But those titles were not what the clientele wanted and were not the titles stocked in the body of this lending library. The front room had packed shelves of detective stories, Perry Mason courtroom sort of stuff and “Westerns”. There was a back room which you entered through a heavily beaded curtain, with shelves full of brown-paper-covered pamphlet-like books with titles such as Confessions of a Russian Princess, Forget the Hocus Enjoy the Pokus and The Nun’s Delight. All to be borrowed overnight or so for a few annas.

Gentle reader, I beg you to believe that I only became aware of these titles when my friend Dara Cama borrowed them. I never crossed the beaded curtain.

Then a fateful day Dara went to the showcase and brought Will Durant’s Story of Philosophy to “Punjabi”, as we called the proprietor, at the book-borrowing counter.

Punjabi stared at the hard-covered volume as though he had never seen it before. There was a long pause because he couldn’t believe that anyone wanted to read the stuff that he used as decoy material for his chaaloo lending library. He looked up.

“Arrey vah Kyemah! Thoo flaasfy pudthai?”

And yes, it was the moment when I converted from addiction to Earl Stanley Gardner to “flaasfy”. And then it was I came to appreciate, as perhaps Socrates did, that substituting one word for another changes the world.

This memory of such realisation came to me when in September of this plague year Cambridge University’s vice-chancellor issued a sort of fatwa on free speech demanding of the university staff and students that they “respect” all opinions. His bulletin was widely interpreted as the outlawing of any arguments or contentions which would offend any group. The fatwa was probably issued as a caveat to opponents or those who would argue against the “reality” or achievability of gender transformation. The call to “respect” the insistences of “trans” people and their supporters was interpreted in some quarters as a ban on expressing any opposition to them. This could, if extended, apply to a ban on countering the arguments of anti-vaccers, people who oppose vaccination.

::::

• **TASKS FOR THIS EXERCISE**
1. Repeat word for word the part of the lending library passage starting with "Punjabi stared at" and going on through "He looked up.".
2. Write what comes next in the lending library passage, picking up after its final sentence.
The lines that come after the lending library passage have nothing to do with what is asked here.

• **EXTRACTED MATERIAL**
::::

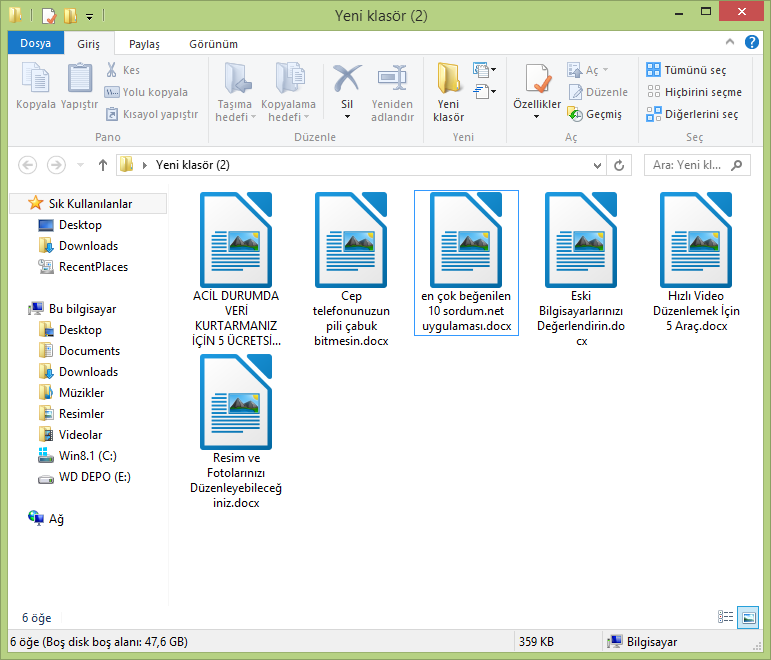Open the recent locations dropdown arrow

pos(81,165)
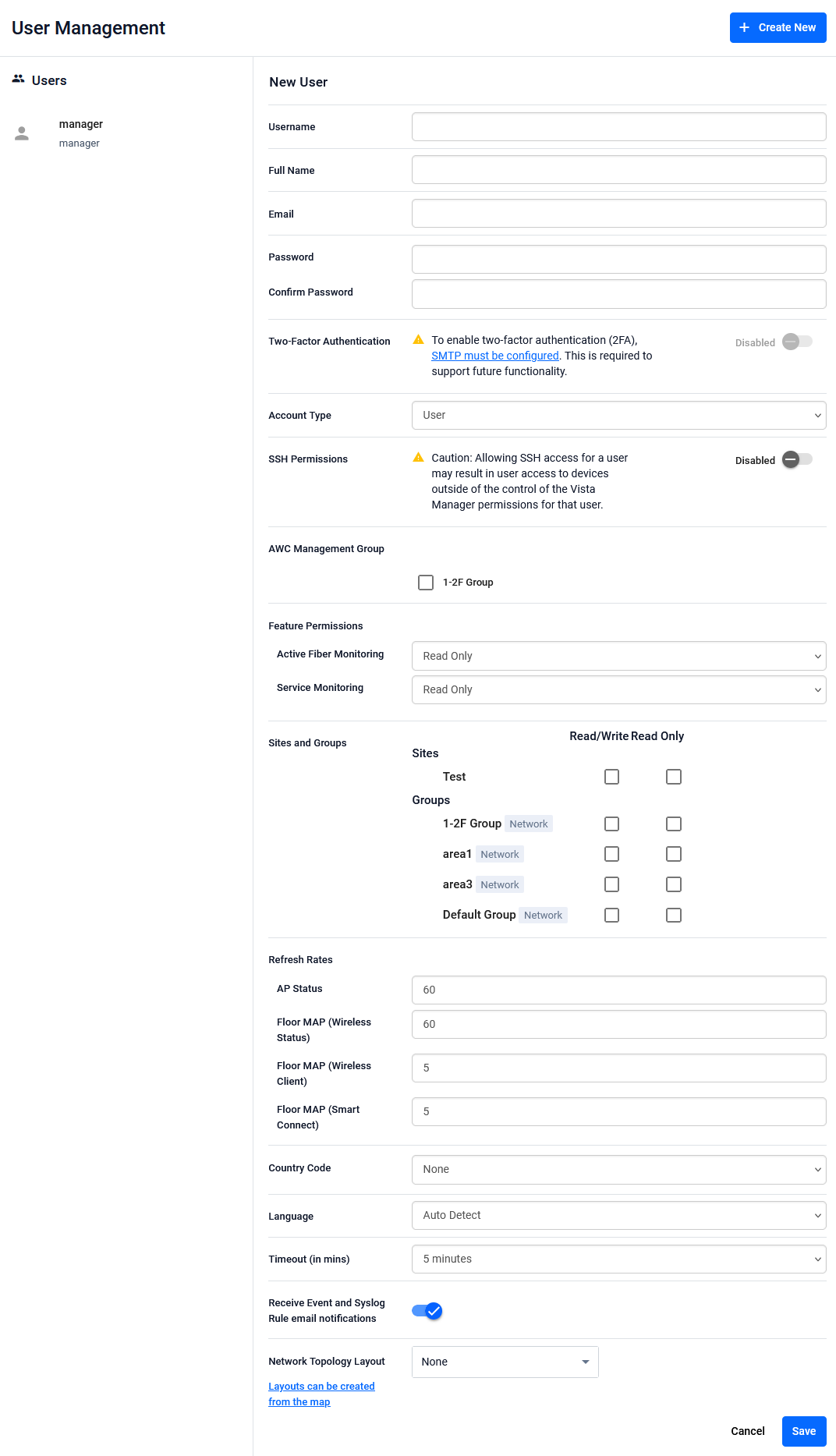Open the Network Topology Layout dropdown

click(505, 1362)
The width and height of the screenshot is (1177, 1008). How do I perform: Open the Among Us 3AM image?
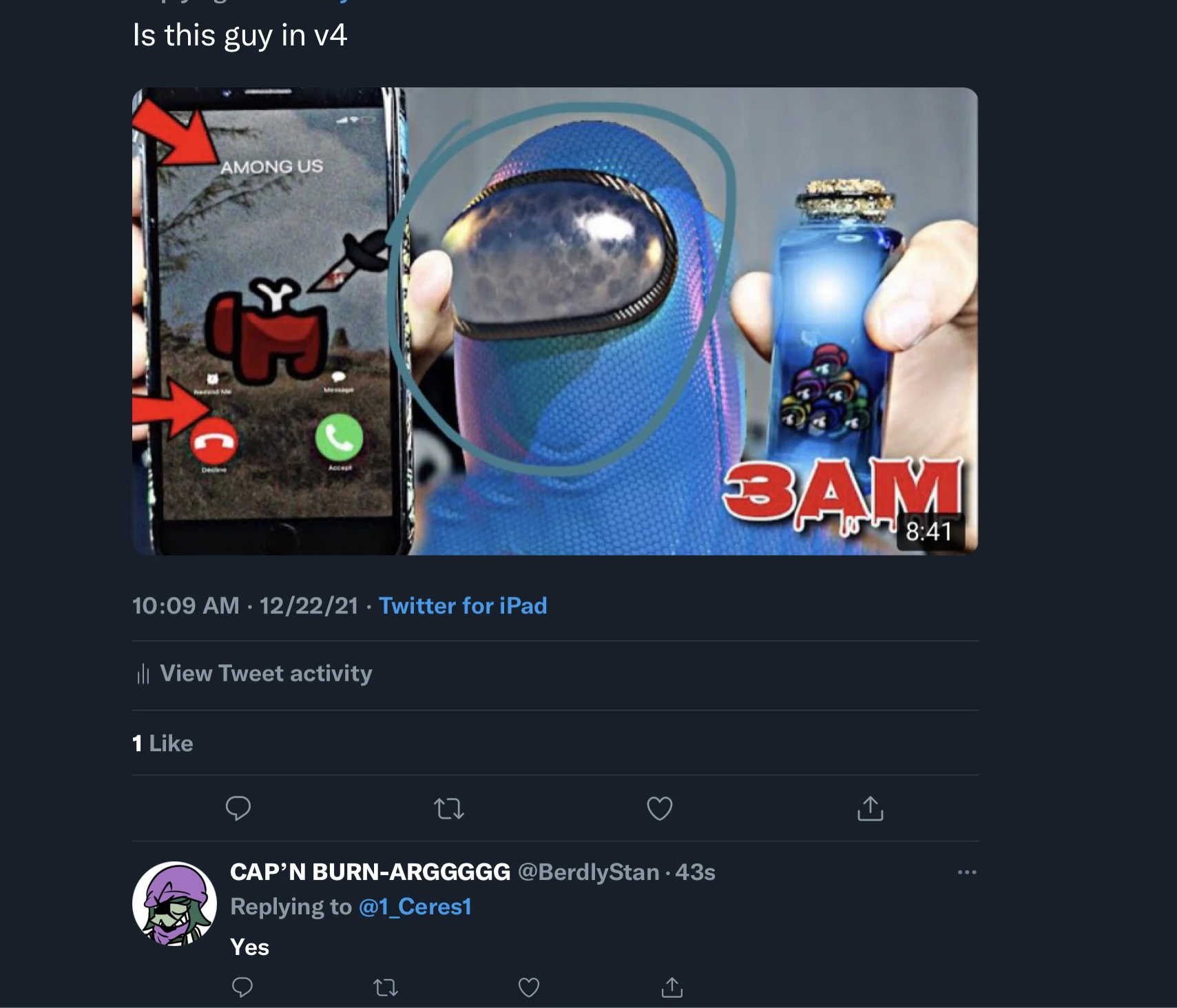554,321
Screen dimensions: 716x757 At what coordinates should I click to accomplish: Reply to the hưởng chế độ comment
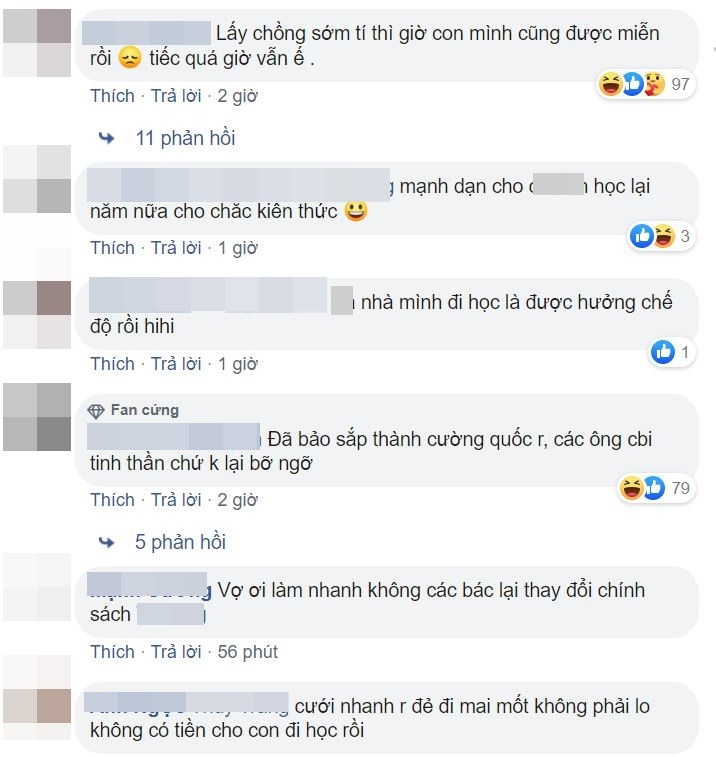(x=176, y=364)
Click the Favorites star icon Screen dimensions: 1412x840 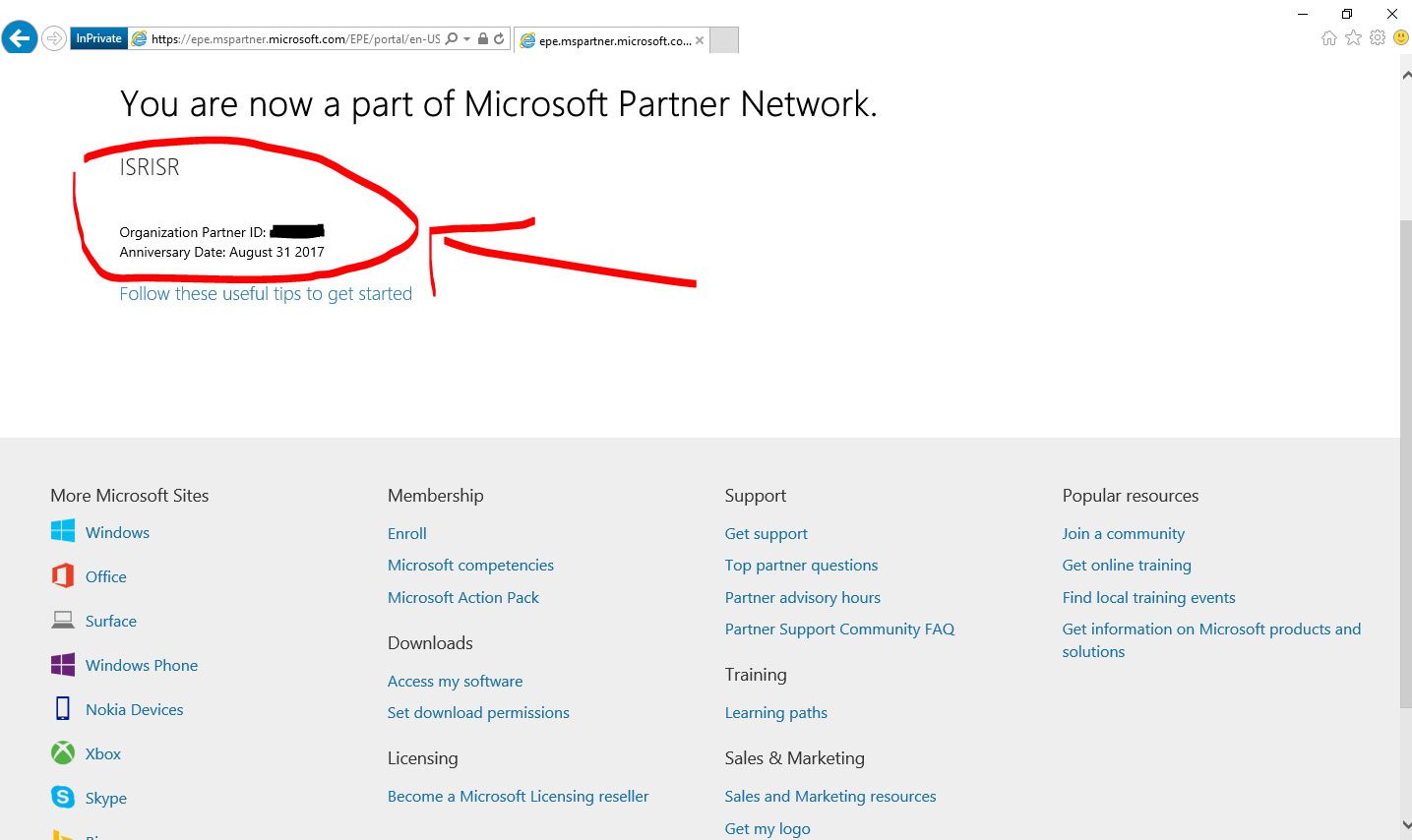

::::

• **TASK-BY-TASK ANSWERS**
1.
Punjabi stared at the hard-covered volume as though he had never seen it before. There was a long pause because he couldn’t believe that anyone wanted to read the stuff that he used as decoy material for his chaaloo lending library. He looked up.

2.
A professor of philosophy at the university, Arif Ahmed, saw this fatwa as a mandated opposition to free speech. He proposed a simple amendment: substitute the word “tolerate” instead of the word “respect”. That would recognise the right to live with, but not agree with, opinions which seemed to you either ridiculous, contrary to scientific fact or unacceptable for some reason of faith, or otherwise.

Prof. Ahmed calls the vice-chancellor’s directive a policy and labels it as “academic McCarthyism”. The injunction to “respect” an opinion could merely mean to support the fact that it exists. But it could also mean to refrain from publicly contradicting it.

Prof. Ahmed began alone but soon signed up a fair number of academics and students to his amendment to the directive. He is certainly motivated by the acute opposition to the recent practice in British universities of banning (they call it “no-platforming”) people whose views they feel will offend one or another minority.

Prof. Ahmed sees that as an infringement of free speech within institutions which should be the champions of it and of vociferous arguments against offending ones. He told London’s Times that there is the risk of “self-censorship”, that there are now views and opinions in British academia that dare not speak their name.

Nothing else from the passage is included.